Each semester, we host an event series that is organized around a guiding theme. This past fall, we held three online panels during the semester on the theme of “Food and the Public.”

The most recent event in the series, In the Struggle: A Conversation on Industrial Agribusiness, Politics, and Activist Scholarship, discussed agricultural justice and policy issues in New York with panelists from New York State government, academia, and community-based organizations.

Our spring 2022 series “Critical Food Studies and Social Justice” will have events focused on food entrepreneurship and social justice; food justice and sustainability; and understanding food and environmental justice through music, among others. For more information, please check the University events calendar or email us at foodstudies@newschool.edu.

What are some of the ways people can support food security and food justice year-round?

Donating to food banks, food drives, and serving food are important ways that people can help provide emergency food to those in need. Without these resources, the level of food insecurity would surely be even higher than it is. However, the food justice movement suggests that we can also go further.

I work with many community-based food justice organizations, and what I hear consistently is that funding is often a major barrier to groups being able to support and expand their important work. Many groups hold fundraisers to raise larger sums, but many also accept donations of any size on their websites and/or through crowd-source campaigns. This is another way that those who can afford to do so might support on-the-ground food justice work.

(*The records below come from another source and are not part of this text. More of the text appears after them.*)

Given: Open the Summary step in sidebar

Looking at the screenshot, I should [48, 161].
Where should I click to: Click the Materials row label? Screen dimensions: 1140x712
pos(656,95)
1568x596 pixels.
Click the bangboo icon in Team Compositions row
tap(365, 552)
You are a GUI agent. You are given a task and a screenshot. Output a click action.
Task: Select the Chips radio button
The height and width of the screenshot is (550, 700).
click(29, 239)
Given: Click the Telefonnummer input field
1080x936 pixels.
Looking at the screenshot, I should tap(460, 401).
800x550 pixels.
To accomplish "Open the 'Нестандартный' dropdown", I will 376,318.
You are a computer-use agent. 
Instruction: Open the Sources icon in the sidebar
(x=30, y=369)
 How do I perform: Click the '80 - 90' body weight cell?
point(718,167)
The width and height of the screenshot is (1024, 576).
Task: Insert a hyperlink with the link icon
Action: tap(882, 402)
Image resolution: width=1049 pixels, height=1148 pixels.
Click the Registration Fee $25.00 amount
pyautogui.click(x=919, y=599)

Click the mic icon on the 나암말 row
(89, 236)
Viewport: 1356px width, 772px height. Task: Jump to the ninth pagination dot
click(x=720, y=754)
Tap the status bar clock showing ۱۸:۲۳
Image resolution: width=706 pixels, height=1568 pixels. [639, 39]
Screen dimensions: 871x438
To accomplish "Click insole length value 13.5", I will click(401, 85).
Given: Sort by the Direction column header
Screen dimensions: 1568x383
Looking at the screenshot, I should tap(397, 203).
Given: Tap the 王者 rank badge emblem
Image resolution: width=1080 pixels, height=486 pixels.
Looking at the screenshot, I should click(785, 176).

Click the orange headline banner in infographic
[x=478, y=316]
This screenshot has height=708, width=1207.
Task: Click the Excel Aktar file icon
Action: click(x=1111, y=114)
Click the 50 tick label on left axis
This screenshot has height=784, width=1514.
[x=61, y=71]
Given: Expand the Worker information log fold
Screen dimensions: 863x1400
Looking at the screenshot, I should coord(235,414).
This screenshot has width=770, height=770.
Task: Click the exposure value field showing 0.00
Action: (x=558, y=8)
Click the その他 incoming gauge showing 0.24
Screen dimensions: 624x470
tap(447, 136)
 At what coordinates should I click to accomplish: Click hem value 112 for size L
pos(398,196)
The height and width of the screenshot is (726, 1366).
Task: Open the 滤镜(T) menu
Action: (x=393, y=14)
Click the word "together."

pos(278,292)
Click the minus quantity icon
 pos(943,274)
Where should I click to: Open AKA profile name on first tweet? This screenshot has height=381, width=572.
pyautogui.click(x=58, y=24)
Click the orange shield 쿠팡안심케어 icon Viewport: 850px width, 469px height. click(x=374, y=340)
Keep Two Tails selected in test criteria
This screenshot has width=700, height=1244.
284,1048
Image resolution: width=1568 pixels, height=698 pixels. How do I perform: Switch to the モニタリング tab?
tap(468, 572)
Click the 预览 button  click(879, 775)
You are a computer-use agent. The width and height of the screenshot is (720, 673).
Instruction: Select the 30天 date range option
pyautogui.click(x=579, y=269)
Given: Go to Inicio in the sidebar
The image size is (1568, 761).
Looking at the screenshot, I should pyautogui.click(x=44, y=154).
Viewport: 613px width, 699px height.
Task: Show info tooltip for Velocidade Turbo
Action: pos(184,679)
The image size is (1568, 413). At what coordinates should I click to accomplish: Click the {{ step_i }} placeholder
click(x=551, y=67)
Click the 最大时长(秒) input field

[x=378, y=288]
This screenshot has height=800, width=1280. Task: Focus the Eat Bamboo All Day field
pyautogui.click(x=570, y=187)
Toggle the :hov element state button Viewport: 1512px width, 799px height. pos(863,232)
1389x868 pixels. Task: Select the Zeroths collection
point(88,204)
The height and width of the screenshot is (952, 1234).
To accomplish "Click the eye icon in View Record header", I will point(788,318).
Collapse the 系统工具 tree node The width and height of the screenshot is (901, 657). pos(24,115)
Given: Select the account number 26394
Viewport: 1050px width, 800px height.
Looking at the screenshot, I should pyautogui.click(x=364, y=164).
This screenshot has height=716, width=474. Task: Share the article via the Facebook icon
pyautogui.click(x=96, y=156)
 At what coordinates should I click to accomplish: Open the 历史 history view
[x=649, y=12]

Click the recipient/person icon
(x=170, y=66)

Some groups that are accepting online donations include:

Food Chain Workers Alliance, a coalition of worker-based organizations who work together to build a more sustainable food system that respects workers’ rights, based on the principles of social, environmental and racial justice, in which everyone has access to healthy and affordable food.

Rock Steady Farm, a queer owned and operated cooperative vegetable farm rooted in social justice, food access and farmer training.

Corbin Hill Food Project, which works to supply fresh food to those who need it most through the distribution of local, farm fresh food to communities throughout New York City.

Northeast Farmers of Color Land Trust, a hybrid model land trust reimagining land access as well as conservation and stewardship of communities and ecosystems with the goal of manifesting a community vision that uplifts global Indigenous, Black, and POC relationships with land, skills, and lifeways.

Farm School NYC, which trains local residents in urban agriculture in order to build self-reliant communities and inspire positive local action around food access and social, economic, and racial justice issues.

Educating oneself about food inequity and food justice is another way that anyone can get engaged. This needn’t be formal learning (though certainly can include this!), but can come from reading books or online media such as Civil Eats. This is a relatively accessible way to learn without asking time from often under-resourced organizations.

Finally, as city, state, and national agricultural and food policy proposals continue to engage with questions of equity in our food system, learning about these policies and voting is another action that many of us can take. 

There are many ways that people can support food justice throughout the year, and these are a few to consider!